I was recently in Short Rows Period: my WIPs, discovery of a new method, discussion on Twitter about the best way to wrap sts of W&T, that has given me food for thought.
Here's a little comparative study of different techniques. It's pretty long!

My default method was W&T. As this method is frequently employed in English patterns, I was used to this technique.
But you know, I'm Japanese, I compared it to Japanese methods. Yes, methods in the plural, because there are two.

You've perhaps heard of “the Japanese Short Rows method”, that only uses a slipped st at each turn. This technique only requires split markers (or safety pins, paper clips…) that you put on working yarn to mark the connecting loop. When you get back, you will lift it to resolve the gaps.

Another Japanese method uses YO and slipped st. It's the method Japanese knitters learn first as it's considered easier than "the Japanese Short Rows method". In brief, you make a YO at each turn, turn work and slip the first st of next row.

The thing those two methods have in common is "slipped st" at turns, which results in one less row than W&T method.
Here's the difference expressed in chart:

W&TJapanese methods

Grey cells indicate what you do (wrap in W&T, yo and slipped st in Japanese methods) and will disappear from RS once you resolve short rows. What we can see with the charts is that the "slope" is smoother with Japanese methods.
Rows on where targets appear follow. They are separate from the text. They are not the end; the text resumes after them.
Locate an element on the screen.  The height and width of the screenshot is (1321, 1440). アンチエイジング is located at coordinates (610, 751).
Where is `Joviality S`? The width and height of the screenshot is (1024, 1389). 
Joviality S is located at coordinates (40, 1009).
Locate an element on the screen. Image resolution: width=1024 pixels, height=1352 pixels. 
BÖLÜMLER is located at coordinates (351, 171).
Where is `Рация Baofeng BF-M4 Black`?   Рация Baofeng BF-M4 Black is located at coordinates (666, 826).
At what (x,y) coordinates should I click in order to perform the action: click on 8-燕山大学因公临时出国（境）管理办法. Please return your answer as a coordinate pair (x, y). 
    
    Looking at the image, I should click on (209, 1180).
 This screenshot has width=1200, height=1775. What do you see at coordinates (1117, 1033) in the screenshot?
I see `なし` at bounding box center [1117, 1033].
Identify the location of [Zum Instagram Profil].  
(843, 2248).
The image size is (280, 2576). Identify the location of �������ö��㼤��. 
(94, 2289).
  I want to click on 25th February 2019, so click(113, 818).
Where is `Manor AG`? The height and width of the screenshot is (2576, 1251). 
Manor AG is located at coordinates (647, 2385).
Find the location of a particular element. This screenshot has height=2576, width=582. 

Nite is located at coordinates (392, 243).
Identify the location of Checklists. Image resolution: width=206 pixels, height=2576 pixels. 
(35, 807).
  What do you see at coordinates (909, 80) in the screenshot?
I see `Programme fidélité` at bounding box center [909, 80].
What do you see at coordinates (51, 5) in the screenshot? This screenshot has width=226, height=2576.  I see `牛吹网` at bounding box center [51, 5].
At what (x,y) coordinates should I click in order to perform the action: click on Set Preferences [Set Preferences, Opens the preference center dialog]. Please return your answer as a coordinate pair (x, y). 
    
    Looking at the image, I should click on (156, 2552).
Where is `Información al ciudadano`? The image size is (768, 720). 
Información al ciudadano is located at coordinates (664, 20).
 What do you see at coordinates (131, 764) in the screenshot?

With a real yarn, you get this result:
Malabrigo, Silky Merino: London Sky!

On this picture, the sts just below short rows are marked with pins: from left to right, Japanese method with yo (method 2), "the" Japanese method (method 1) and W&T. And the row where short rows' gap is resolved is in darker blue. We can see that there are 3 rows between pinned row and dark row with W&T and only 2 rows with Japanese methods.

Then, Japanese methods are superior to W&T? The answer is yes and no.
Yes because the result is neater as I've demonstrated so far. And No because of the "handiness" of W&T: with the method 1, you need split markers or any other similar tool in your hands whereas you just need your needles and working yarn with W&T. As for the method 2, when resolving short rows, you simply knit the YO and the next st together on RS, but on WS, you have to reverse the YO and the next stitch before purling them together – yes, I'm slacker.